#### RECORDS PROVIDED ####
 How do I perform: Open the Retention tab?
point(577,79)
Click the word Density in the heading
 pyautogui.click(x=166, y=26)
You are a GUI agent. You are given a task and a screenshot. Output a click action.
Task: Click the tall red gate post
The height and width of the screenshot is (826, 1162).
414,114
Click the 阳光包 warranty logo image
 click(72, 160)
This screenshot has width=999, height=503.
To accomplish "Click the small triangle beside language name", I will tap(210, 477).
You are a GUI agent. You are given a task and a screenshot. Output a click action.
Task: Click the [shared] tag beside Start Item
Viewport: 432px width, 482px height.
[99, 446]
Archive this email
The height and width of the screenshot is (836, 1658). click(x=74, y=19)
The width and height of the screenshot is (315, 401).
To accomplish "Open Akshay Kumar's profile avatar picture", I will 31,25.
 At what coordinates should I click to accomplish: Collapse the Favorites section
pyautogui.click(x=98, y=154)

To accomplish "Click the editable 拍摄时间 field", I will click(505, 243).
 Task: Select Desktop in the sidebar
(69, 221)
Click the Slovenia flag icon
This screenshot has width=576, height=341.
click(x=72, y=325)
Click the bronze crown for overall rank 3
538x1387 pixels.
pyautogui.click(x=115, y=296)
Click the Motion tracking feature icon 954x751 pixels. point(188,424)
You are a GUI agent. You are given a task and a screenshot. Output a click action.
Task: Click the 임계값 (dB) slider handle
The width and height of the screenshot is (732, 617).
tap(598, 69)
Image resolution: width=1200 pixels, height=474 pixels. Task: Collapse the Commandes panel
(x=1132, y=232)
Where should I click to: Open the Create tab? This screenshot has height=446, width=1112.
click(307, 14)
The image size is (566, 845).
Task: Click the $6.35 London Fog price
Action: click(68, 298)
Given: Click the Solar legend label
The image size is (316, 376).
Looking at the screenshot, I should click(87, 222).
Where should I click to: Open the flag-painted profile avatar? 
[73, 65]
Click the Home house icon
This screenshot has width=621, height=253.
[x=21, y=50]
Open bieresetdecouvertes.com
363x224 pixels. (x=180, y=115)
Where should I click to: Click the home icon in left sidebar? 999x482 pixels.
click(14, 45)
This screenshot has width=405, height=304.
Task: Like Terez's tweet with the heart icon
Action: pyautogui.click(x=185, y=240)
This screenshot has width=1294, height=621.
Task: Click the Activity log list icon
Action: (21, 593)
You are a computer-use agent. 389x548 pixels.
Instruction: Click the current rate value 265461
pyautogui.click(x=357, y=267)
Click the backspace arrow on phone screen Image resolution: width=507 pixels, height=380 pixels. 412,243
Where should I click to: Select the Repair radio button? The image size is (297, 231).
####
● WHAT YOU NEED TO DO
Only the lines from the one with "Given: Click the Solar legend label" through the last line above should be restated, word for word.

● EXPECTED ANSWER
Given: Click the Solar legend label
The image size is (316, 376).
Looking at the screenshot, I should click(87, 222).
Where should I click to: Open the flag-painted profile avatar? 
[73, 65]
Click the Home house icon
This screenshot has width=621, height=253.
[x=21, y=50]
Open bieresetdecouvertes.com
363x224 pixels. (x=180, y=115)
Where should I click to: Click the home icon in left sidebar? 999x482 pixels.
click(14, 45)
This screenshot has width=405, height=304.
Task: Like Terez's tweet with the heart icon
Action: pyautogui.click(x=185, y=240)
This screenshot has width=1294, height=621.
Task: Click the Activity log list icon
Action: (21, 593)
You are a computer-use agent. 389x548 pixels.
Instruction: Click the current rate value 265461
pyautogui.click(x=357, y=267)
Click the backspace arrow on phone screen Image resolution: width=507 pixels, height=380 pixels. 412,243
Where should I click to: Select the Repair radio button? The image size is (297, 231).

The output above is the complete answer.